A non-motorized area, all dirt road driving. At the flashing light in Frederic drive 0.4 miles north to Hulbert Road on the left. Drive 0.6 miles to the stop sign at Kolka Creek Road, turn right. Drive 0.7 miles to Cameron Bridge Road on the left. Drive 5 miles and turn right onto Manistee River Road. Drive 2.6 more miles and watch for the binocular sign on the left. This is a two-track. There is a parking area and it’s a short five minute walk to the river. Look for Belted Kingfishers, Woodpeckers, Red-tailed Hawks, Red-shouldered Hawks, Hermit Thrushes, Veeries, Eastern Phoebes, Baltimore Orioles, Eastern Kingbirds, Ruffed Grouse and Turkeys.

2 Grayling area

  1. Hartwick Pines State Park

A destination well known for the diverse ecosystems it offers. Northern hardwoods, Old Growth white pine forest, lowland conifers, lowland hardwoods, upland conifers, oak/pine communities, open grasslands as well as riparian corridors along the East Branch of the AuSable River offer birders the chance to see a wide variety of birds. Stop at the Visitor Center during the spring and summer months to check off the Evening Grosbeaks on your Life List. They visit the window feeders daily. The Kirtland’s Warbler Tours are led out of the Visitor Center during June. The most accessible of the four lakes in the park are Bright & Glory. Early spring, from the floating docks, a variety of waterfowl like scaups, ducks, loons and mergansers can be seen. Throughout the summer, Kingfishers, Great Blue Herons, Eagles and Osprey can be seen “fishing” on these lakes. Plentiful passerines call from the forests that surround these lakes. The park is almost 10,000 acres. Michigan Recreation Passport required. Located off M-93 northeast of Grayling.

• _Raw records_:
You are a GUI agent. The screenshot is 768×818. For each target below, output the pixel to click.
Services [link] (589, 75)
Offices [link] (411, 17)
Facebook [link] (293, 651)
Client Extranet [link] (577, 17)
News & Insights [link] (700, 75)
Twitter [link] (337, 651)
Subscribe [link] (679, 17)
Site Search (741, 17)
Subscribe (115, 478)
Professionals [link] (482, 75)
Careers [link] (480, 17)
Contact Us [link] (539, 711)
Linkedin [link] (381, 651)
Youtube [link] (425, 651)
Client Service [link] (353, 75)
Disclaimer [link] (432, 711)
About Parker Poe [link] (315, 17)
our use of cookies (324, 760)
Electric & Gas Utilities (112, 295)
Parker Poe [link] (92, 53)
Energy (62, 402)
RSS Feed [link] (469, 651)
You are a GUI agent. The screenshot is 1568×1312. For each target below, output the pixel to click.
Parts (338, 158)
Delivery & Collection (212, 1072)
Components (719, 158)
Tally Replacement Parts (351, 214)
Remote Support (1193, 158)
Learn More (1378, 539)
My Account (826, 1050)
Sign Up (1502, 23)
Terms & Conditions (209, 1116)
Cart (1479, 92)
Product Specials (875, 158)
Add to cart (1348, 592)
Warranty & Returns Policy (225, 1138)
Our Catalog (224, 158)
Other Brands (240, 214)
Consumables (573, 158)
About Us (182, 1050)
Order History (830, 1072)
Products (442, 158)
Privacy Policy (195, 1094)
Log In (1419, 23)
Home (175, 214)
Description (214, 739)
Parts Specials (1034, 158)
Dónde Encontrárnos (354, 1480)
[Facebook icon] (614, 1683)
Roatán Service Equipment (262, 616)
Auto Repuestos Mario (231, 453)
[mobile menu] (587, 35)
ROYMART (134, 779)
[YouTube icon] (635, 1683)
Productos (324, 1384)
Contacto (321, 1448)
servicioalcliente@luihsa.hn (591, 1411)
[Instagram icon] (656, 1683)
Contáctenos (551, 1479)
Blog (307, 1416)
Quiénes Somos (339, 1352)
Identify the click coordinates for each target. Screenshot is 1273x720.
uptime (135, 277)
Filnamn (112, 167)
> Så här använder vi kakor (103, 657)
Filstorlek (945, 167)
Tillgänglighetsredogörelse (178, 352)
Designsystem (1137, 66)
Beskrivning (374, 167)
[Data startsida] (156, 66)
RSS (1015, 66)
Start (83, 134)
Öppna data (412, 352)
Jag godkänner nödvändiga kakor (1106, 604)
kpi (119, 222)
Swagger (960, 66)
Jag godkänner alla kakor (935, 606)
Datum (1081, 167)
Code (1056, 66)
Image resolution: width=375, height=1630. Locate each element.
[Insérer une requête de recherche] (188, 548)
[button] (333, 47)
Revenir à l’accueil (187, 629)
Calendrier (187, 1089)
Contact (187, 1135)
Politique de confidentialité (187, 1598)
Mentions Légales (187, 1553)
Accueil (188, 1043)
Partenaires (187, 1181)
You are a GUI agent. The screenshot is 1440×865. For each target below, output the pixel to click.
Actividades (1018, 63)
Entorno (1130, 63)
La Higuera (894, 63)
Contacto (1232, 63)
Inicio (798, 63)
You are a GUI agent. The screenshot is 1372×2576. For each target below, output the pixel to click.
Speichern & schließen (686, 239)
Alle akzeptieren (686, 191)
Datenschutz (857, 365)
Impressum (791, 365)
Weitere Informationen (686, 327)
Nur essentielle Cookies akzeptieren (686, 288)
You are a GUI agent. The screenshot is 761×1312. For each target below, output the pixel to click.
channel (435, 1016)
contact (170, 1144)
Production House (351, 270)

• _Stated exercise 1_: Extract the passage from the birding guide between "A non-motorized area, all" and "Grouse and Turkeys.", inclusive.
• _Stated exercise 2_:
Please answer these questions from the birding guide:
(a) How many miles does the route follow Cameron Bridge Road before the right turn onto Manistee River Road?
(b) Which birds visit the Visitor Center window feeders daily?
(c) How large is Hartwick Pines State Park?
• _Stated exercise 3_: Name every kind of waterfowl that the birding guide says can be seen from the floating docks in early spring.
The records have no connection to the birding guide.

• _Exercise result 1_:
A non-motorized area, all dirt road driving. At the flashing light in Frederic drive 0.4 miles north to Hulbert Road on the left. Drive 0.6 miles to the stop sign at Kolka Creek Road, turn right. Drive 0.7 miles to Cameron Bridge Road on the left. Drive 5 miles and turn right onto Manistee River Road. Drive 2.6 more miles and watch for the binocular sign on the left. This is a two-track. There is a parking area and it’s a short five minute walk to the river. Look for Belted Kingfishers, Woodpeckers, Red-tailed Hawks, Red-shouldered Hawks, Hermit Thrushes, Veeries, Eastern Phoebes, Baltimore Orioles, Eastern Kingbirds, Ruffed Grouse and Turkeys.

• _Exercise result 2_:
(a) 5 miles
(b) Evening Grosbeaks
(c) Almost 10,000 acres

• _Exercise result 3_: Scaups, ducks, loons, mergansers